Gov. Andrew Cuomo claims that eliminating the so-called T-shirt bags will save 12 million barrels of oil a year, without explaining how the figure was calculated or putting that figure in context. The U.S. uses more than 7 billion barrels of oil annually. And cutting out plastic shopping bags is similarly unlikely to have much of an impact on the roughly 24 million metric tons of polyethylene, or PE, consumed in the U.S. each year.

None of the alternatives to the low-density PE from which the offending bags are mostly made are great. Anyone who has ever seen the aftermath of a clear-cut forest can bear witness to the destructive power of the chainsaw. And paper bags are both thicker and much more expensive than plastic.

Many of the bags on sale last week as the ban took effect were made of a non-recyclable type of woven polypropylene. And although all the plastic bags I examined were made in the U.S., the reusable bags were made in China and Vietnam.

But paper is biodegradable, right? Well, yes . . . and no. While it does break down naturally, most garbage collected in the U.S. goes into landfills specifically designed to avoid degradation. They are lined with plastic, and layers of garbage alternate with layers of dirt to minimize the release of methane gas — a major contributor to greenhouse emissions.

Using the most modern equipment, PE bags are now virtually 100 percent recyclable. And the recycled resin can be turned back into the original product — not always the case with other types of plastics.

So what’s the answer?

The problem with T-shirt bags is that they are too thin to be durable. But thicker bags, with heavier handles, are both durable and recyclable. European retailers have been selling them at checkout counters for more than 40 years. I first encountered them in 1979, and for the 13 years that I lived in Europe, I routinely carried a reusable shopping bag in my pocket or knapsack.
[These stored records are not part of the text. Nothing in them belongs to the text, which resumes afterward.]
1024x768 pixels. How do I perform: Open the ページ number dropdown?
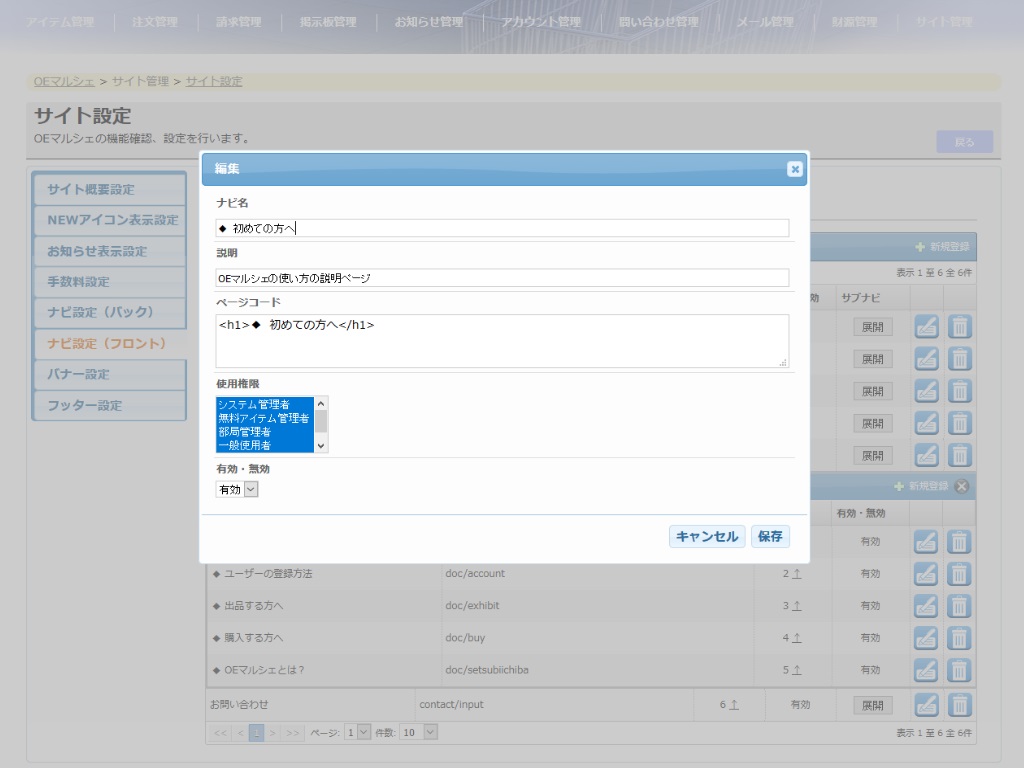point(357,732)
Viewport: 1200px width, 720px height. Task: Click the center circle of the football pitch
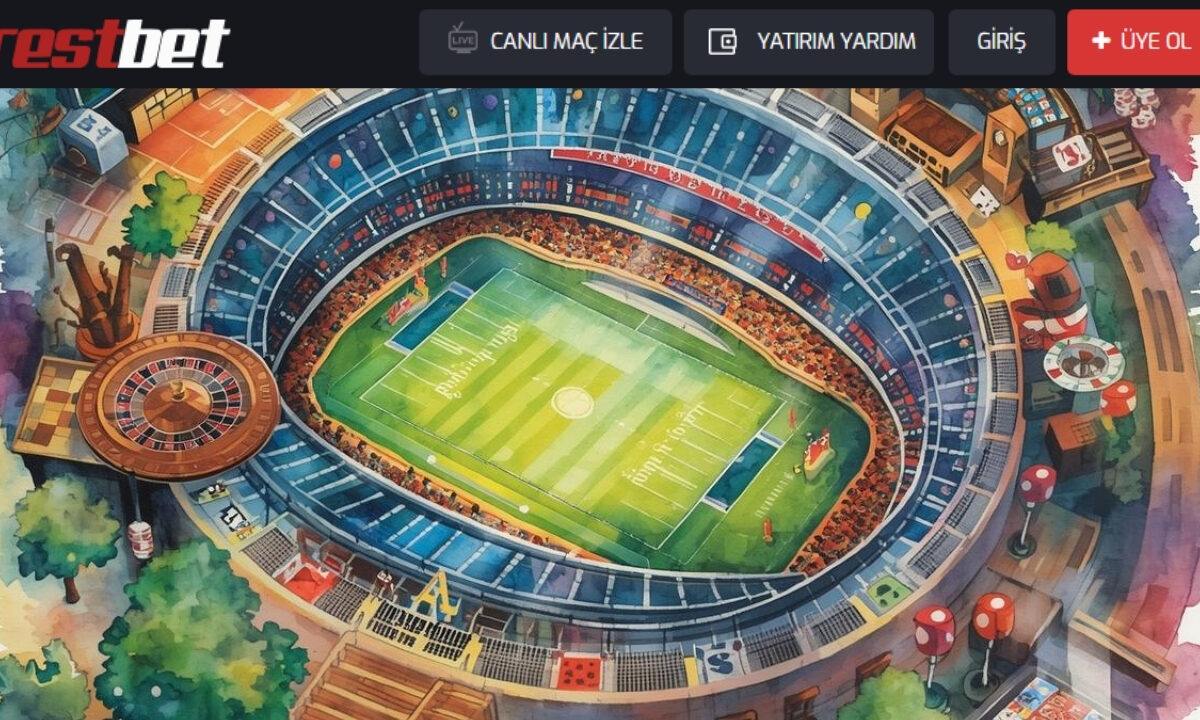point(572,402)
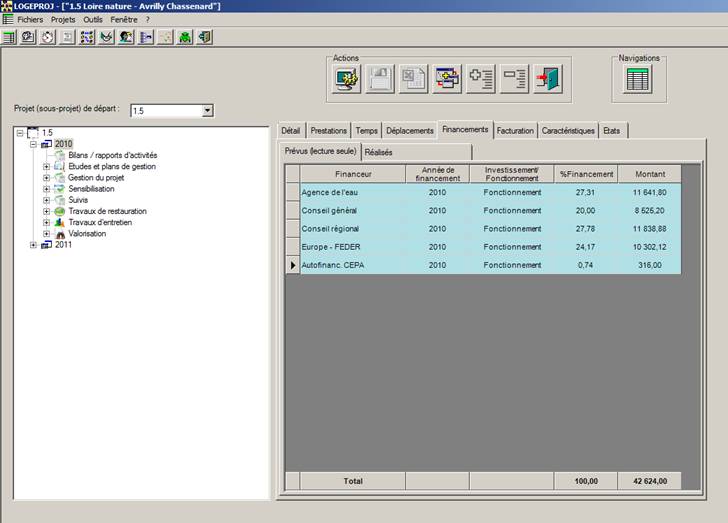728x523 pixels.
Task: Open the Fichiers menu
Action: pos(30,19)
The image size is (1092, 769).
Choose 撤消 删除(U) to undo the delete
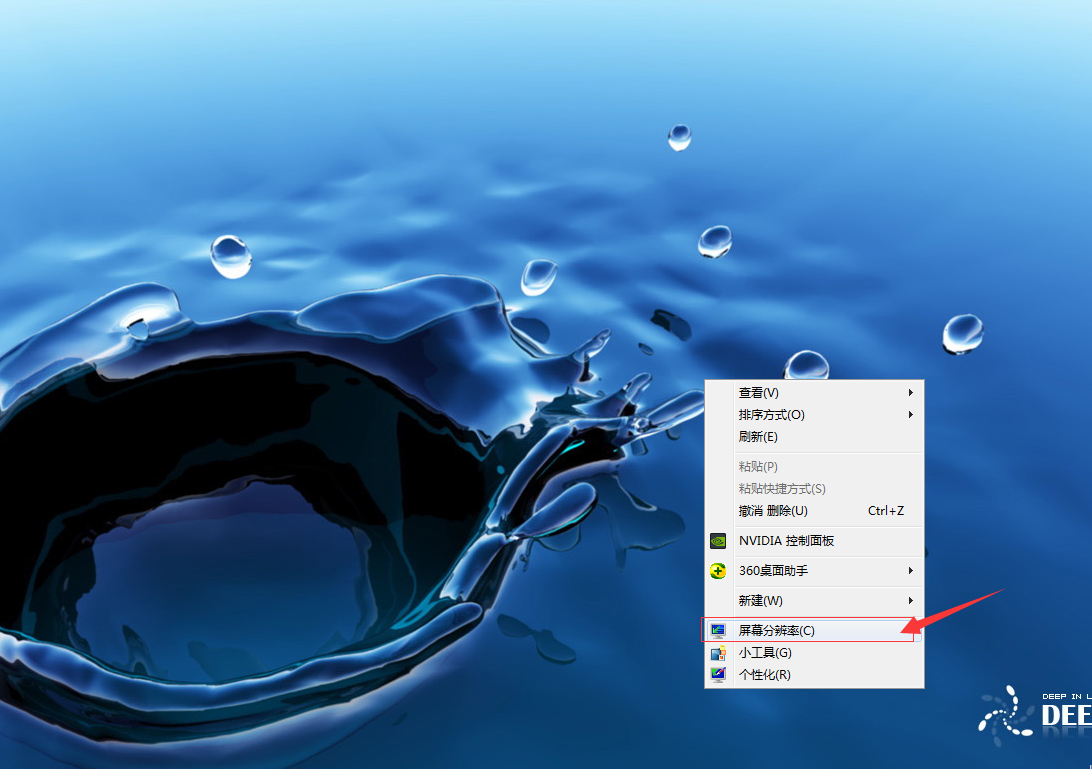click(x=773, y=511)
They cost about 25 cents in today’s money, and were so tough that a few of them are still in use in my home, 28 years after I moved back to the U.S. California, which has a much more robust recycling program than New York’s, has opted for the heavier PE bags, too.

We are never going to eliminate plastic, but we can learn to use it more intelligently. Bag manufacturers could have told our legislators all this — if they had been asked.